そして、美味しそうな匂いに、私は目を覚ました。
「…………」
周りを見回すが、アンジェはいない。案の定、いつもの通り、私は眠っていたらしい。……だって撫でられると眠くなるんだもん。
首を振って眠気を飛ばし、ソファからぴょんと飛び降りる。そういえば、飲みかけのココアは当然のように片付けられていた。アンジェに感謝しつつ、私はいい匂いの元、キッチンへ向かった。
アンジェは、掃除が終わったらしいキッチンで入り口に背を向けて料理をしていた。鍋からいい匂いがしてきている。特に隠しているでもない私の気配に気付く様子がないので、イタズラ心がむくむくと膨らんできた。
私はにんまりと笑うと、人型になる。そしてアンジェの背後にそっと忍びよった。
「アンジェっ!」
「わっ⁉︎」
とん、と軽く背中を叩きつつ、耳元で声をかける。ただそれだけのイタズラだったのだが、アンジェは思った以上に驚いたらしい。
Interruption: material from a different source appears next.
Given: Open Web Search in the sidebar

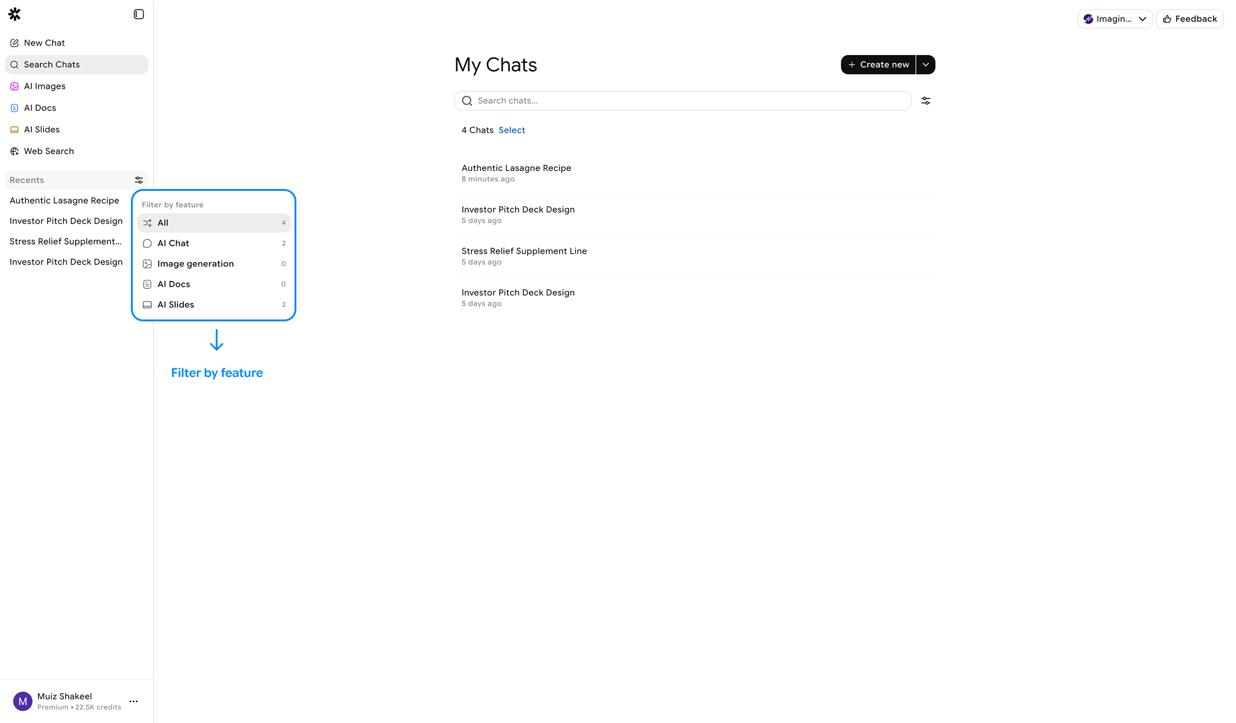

鍋をかき混ぜていたおたまを持ったまま振り向こうとしたのか単に驚いて腕を動かしたのかは定かではないが、とにかくそのどちらかをしてしまったようだ。火にかかっている鍋がぐらつき、下に落ちそうになる……その瞬間が、私にははっきり見えていた。
「……っ!」
ま、まずい。考える間もなく、私は動いた。いくら魔法特化で身体能力は低いといってもそこはランク8の化け物、それなりには動けるのである。
まず左腕で、状況を理解していないと思われるアンジェを後ろに押しやる。これで、熱々の鍋の中身を広範囲にぶちまけたりしなければ、アンジェが火傷をすることは最低限防げた。そして、鍋本体を……もはや、持ち手部分をえりごのんで持つ時間的余裕はない。右手で、適当に鍋のフチをつかむ。ジュッという音がしたような、しなかったような?
そのまま鍋を元通りにコンロの上まで戻して、とりあえずコンロの火を消した。
「……ふう」
危なかった。右手の掌は真っ赤になっているが、皮が剥がれたりはしなかったようだ。これ、ひょっとすると普通の人間だったらやばかったかもしれない。火傷で痛む右手をまじまじと眺めていると、がしっと左腕を掴まれた。
「ん?」
「ん、じゃないでしょ! 何やってるの、冷やして! 水! 早く!」
「ん、ああ」
シンクで水を出してもらったので、おとなしく冷やす……と、ますます痛んだ。
「アンジェ、水が痛いから冷やさない方が、」
「いいから冷やすの!」
「えっと、水、もったいなくないか?」
「もったいなくないから!」
うう。痛いのに。私の痛覚は人間よりずっと鈍くできているが、痛いものはちゃんと痛いのである。
「もう、あんな無茶して! 火傷するくらいなら、鍋の中身なんて別に良かったのに!」
「いや、でもあれ、中身をぶちまけたらアンジェも火傷しかねなかっただろう」
「それでもなの! そんな大火傷して……!」
「別に大丈夫だ、大したことない。……にしてもこの短時間に両手とも負傷するとはな」
何気なく笑いながら言ってしまった、この一言がアンジェの怒りに油を注いでしまったらしい。
「……ミコト」
静かな声だった。
「な、なんだ」
「危ないからキッチンには原則立ち入り禁止でよろしく」
「……はい」
どうやら私はよく怪我をする危険人物という烙印を押されたらしい。両手とも、ただの偶然だったんだがなぁ。